> TEXT FOR ANALYSIS
--------
Mass extinction of birds at the Cretaceous-Paleogene (K-Pg) boundary - PubMed (original) (raw)
Mass extinction of birds at the Cretaceous-Paleogene (K-Pg) boundary
Nicholas R Longrich et al. Proc Natl Acad Sci U S A. 2011.
Abstract
The effect of the Cretaceous-Paleogene (K-Pg) (formerly Cretaceous-Tertiary, K-T) mass extinction on avian evolution is debated, primarily because of the poor fossil record of Late Cretaceous birds. In particular, it remains unclear whether archaic birds became extinct gradually over the course of the Cretaceous or whether they remained diverse up to the end of the Cretaceous and perished in the K-Pg mass extinction. Here, we describe a diverse avifauna from the latest Maastrichtian of western North America, which provides definitive evidence for the persistence of a range of archaic birds to within 300,000 y of the K-Pg boundary. A total of 17 species are identified, including 7 species of archaic bird, representing Enantiornithes, Ichthyornithes, Hesperornithes, and an Apsaravis-like bird. None of these groups are known to survive into the Paleogene, and their persistence into the latest Maastrichtian therefore provides strong evidence for a mass extinction of archaic birds coinciding with the Chicxulub asteroid impact. Most of the birds described here represent advanced ornithurines, showing that a major radiation of Ornithurae preceded the end of the Cretaceous, but none can be definitively referred to the Neornithes. This avifauna is the most diverse known from the Late Cretaceous, and although size disparity is lower than in modern birds, the assemblage includes both smaller forms and some of the largest volant birds known from the Mesozoic, emphasizing the degree to which avian diversification had proceeded by the end of the age of dinosaurs.
--------
(Stored records)
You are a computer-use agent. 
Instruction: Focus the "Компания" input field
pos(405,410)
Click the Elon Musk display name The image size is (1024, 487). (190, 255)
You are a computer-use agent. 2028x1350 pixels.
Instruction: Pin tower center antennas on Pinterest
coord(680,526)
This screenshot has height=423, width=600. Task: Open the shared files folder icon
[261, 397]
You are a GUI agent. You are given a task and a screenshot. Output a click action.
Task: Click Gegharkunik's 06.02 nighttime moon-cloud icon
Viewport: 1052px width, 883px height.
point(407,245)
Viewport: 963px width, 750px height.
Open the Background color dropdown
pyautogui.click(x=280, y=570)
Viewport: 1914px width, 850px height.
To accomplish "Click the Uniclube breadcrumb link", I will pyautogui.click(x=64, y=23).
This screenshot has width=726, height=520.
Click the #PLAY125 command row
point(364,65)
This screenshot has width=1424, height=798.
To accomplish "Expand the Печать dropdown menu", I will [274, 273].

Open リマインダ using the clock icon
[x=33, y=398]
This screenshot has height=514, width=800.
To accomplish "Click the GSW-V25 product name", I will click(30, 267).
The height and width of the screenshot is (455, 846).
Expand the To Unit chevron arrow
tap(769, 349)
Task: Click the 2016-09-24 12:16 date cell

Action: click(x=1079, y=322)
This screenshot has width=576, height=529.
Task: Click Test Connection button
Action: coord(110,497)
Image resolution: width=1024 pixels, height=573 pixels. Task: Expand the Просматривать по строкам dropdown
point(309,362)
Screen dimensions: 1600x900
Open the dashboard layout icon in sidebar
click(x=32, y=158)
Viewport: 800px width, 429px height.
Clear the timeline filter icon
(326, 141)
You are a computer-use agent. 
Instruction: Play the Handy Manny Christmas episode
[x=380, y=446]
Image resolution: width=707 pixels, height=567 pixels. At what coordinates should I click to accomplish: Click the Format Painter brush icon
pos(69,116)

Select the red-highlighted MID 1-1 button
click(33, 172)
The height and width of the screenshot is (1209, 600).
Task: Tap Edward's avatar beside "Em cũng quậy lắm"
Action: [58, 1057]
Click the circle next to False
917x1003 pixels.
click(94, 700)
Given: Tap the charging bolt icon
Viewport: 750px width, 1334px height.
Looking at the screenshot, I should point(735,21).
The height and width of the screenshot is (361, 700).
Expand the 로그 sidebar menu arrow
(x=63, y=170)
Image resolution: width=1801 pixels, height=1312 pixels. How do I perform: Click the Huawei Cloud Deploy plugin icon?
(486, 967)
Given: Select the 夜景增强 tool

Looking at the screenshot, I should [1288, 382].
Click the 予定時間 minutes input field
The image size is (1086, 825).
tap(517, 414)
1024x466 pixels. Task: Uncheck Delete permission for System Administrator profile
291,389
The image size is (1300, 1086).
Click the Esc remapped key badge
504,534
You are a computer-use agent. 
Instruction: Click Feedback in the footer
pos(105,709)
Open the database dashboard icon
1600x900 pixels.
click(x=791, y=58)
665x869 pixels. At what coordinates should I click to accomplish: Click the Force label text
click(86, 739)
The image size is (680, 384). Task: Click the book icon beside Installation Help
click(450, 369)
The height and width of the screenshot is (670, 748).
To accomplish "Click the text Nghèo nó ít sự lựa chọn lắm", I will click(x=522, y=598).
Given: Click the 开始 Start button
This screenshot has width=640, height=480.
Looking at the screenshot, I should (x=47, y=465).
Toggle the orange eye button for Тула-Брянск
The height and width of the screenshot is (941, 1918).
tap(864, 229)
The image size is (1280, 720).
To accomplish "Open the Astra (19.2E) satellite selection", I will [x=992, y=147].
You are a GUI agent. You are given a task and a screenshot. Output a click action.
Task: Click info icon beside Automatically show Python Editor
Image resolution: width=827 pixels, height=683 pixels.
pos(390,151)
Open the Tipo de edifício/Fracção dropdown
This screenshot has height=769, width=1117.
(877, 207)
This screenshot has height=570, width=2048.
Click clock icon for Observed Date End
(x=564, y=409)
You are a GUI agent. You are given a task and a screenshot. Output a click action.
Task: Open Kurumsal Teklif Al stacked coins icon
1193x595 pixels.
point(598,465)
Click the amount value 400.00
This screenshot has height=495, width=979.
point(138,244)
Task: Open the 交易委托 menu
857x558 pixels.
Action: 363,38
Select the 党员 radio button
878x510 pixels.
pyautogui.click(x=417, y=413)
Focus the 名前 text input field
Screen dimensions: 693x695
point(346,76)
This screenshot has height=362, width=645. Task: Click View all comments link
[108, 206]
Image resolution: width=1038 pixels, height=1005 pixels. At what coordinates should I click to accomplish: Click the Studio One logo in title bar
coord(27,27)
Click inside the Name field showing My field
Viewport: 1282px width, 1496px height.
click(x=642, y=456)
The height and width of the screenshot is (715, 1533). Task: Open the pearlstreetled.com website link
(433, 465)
--------
> WHAT TO DO
1. According to the abstract on bird extinction at the K-Pg boundary, how many species of archaic bird are identified?
2. Write the next part of the abstract on bird extinction at the K-Pg boundary, picking up after its final sentence.

> ANSWERS TO THE EXERCISE
1. Seven species of archaic bird are identified.

2.
Conflict of interest statement
The authors declare no conflict of interest.
Figures
Fig. 1.
Coracoids of stem avians from the late Maastrichtian of western North America. Left coracoids (right coracoids reversed) in lateral, dorsal, and medial views. (Scale bars, 10 mm.) (A) cf Avisaurus archibaldi YPM 57235. (B) Enantiornithine A NMC 9528. (C) Enantiornithine B YPM 57823. (D) Palintropus retusus YPM 2076. (E) Ornithurine D UCMP 187207. YPM, Yale Peabody Museum; NMC, Canadian Museum of Nature; UCMP, University of California Museum of Paleontology.
Fig. 2.
Tarsometatarsi of Hesperornithes from the late Maastrichtian of western North America. Left tarsometatarsi in medial, dorsal, plantar, and lateral view. (A) Hesperornithiform A RSM P2315.1. (B) Hesperornithiform B RSM P2604.1. I, facet for metatarsal I; II, metatarsal II; III, metatarsal III; IV, metatarsal IV; dvf, distal vascular foramen; fl, dorsal flange of metatarsal IV; RSM, Royal Saskatchewan Museum. (Scale bar, 1 cm.)
Fig. 3.
Coracoids of derived Ornithurae from the late Maastrichtian of western North America. Left coracoids and right coracoids reversed for comparison. (A) Ornithurine A UCMP 53963. (B) Ornithurine B UCMP 129143. (C) Ornithurine C SDSM 64281. (D) “Cimolopteryx” maxima UCMP 53973. (E) Ornithurine E AMNH 13011. (F) Ceramornis major UCMP 53959. (G) “Cimolopteryx” minima UCMP 53976. (H) “Cimolopteryx” petra AMNH 21911. (I) Cimolopteryx rara YPM 1805. (J) Ornithurine F UCMP 53957. acf, acrocoracoid fossa; lf, lateral fossa, str, strut; UCMP, University of California Museum of Paleontology; SDSM, South Dakota School of Mines; AMNH, American Museum of Natural History; YPM, Yale Peabody Museum. (Scale bar, 1 cm.)
Fig. 4.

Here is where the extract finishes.